22/02/2026
📢IERI 20 febbraio, NEL TARDO POMERIGGIO, L’ASSESSORE ALL’AMBIENTE DELLA REGIONE TOSCANA DAVID BARONTINI E IL RESPONSABILE DELL’UFFICIO SEGRETERIA DOTT. CLAUDIO LOCONSOLE, SI SONO RECATI AL LAGO DI PORTA (Montignoso -MS): lago che rientra nel Sistema Regionale delle Aree Protette e fa parte di Rete Natura 2000, cioè l’insieme delle aree di interesse naturalistico europeo.
♦️All’assessore regionale, accompagnato da rappresentanti del Comitato di cittadini contro la discarica Ex Cava Fornace e da altre associazioni, è stato fatto constatare che il lago si trova a 50 metri dalla DISCARICA in cui viene conferito amianto, che l’impianto è vicino alle abitazioni e che esso ha prodotto solo un anno e mezzo fa un grave incidente con sversamento di enormi quantità di percolato in strada e nel lago.
Pertanto la rappresentante del Comitato ex Cava Fornace, ha ribadito che la Regione Toscana, quale autorità competente al rilascio del PAUR (Provvedimento Autorizzatorio Unico Regionale), 🔹istituisca una Inchiesta Pubblica da svolgersi secondo le modalità dell’articolo 53 legge regionale 10/2010;
🔹 all'Autorita competente di rigettare il progetto sottoposto a PAUR;
🔹 all'Autorità competente di richiedere al gestore (Programma Ambiente Spa, di cui Plures Spa ne possiede l'85%) un PAUR inerente esclusivamente la gestione post-operativa dell'impianto (chiusura).

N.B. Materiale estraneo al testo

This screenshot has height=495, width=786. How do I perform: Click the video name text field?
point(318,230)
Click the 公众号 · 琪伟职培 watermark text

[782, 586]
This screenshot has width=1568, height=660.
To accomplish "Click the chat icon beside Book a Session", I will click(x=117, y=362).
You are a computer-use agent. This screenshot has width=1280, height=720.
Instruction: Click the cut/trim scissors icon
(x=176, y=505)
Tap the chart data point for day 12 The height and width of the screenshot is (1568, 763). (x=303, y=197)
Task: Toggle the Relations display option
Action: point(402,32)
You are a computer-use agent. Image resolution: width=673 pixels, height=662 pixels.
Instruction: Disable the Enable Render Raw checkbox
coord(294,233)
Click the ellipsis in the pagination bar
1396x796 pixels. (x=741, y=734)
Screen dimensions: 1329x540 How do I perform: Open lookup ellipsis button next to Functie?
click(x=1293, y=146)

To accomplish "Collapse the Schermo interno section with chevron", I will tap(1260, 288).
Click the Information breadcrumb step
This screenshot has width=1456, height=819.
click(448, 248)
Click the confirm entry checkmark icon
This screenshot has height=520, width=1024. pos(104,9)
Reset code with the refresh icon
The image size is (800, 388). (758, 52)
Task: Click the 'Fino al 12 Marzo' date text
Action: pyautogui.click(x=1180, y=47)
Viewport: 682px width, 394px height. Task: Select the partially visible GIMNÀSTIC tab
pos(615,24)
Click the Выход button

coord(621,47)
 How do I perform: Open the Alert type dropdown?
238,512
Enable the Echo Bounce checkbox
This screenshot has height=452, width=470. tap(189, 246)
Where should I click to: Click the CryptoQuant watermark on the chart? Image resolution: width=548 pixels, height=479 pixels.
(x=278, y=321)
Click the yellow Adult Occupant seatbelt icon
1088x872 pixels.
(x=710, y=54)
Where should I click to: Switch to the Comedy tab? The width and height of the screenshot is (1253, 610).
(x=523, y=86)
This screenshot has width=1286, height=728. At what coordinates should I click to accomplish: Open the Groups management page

♦️Presente anche l’ADiC Toscana.
La presidente CLARA GONNELLI ha fatto notare che il problema dell’inquinamento non può essere circoscritto solo a quell’area (Montignoso, Pietrasanta, Forte dei Marmi) ma che quello che succede a Montignoso riguarda anche la popolazione di Massa e Carrara (e non solo), perché gli inquinanti attraverso le falde finiscono in mare. Quest’ultimi due comuni sono già estremamente penalizzati dal SIN-SIR (falde e terreni inquinati da vecchi insediamenti industriali) che attendono le bonifiche da decenni.
♦️Gonnelli ha sottolineato che LA RESPONSABILITA' DELLE SCELTE E' POLITICA e COLORO CHE GOVERNANO DEVONO STABILIRE DELLE PRIORITA' . Le cittadine ed i cittadini dopo anni di lotte si aspettano che anche rispetto alla discarica Cava Fornace si facciano delle SCELTE SOSTENIBILI in favore della salute, dell’ambiente e dell’economia (territorio a vocazione turistica).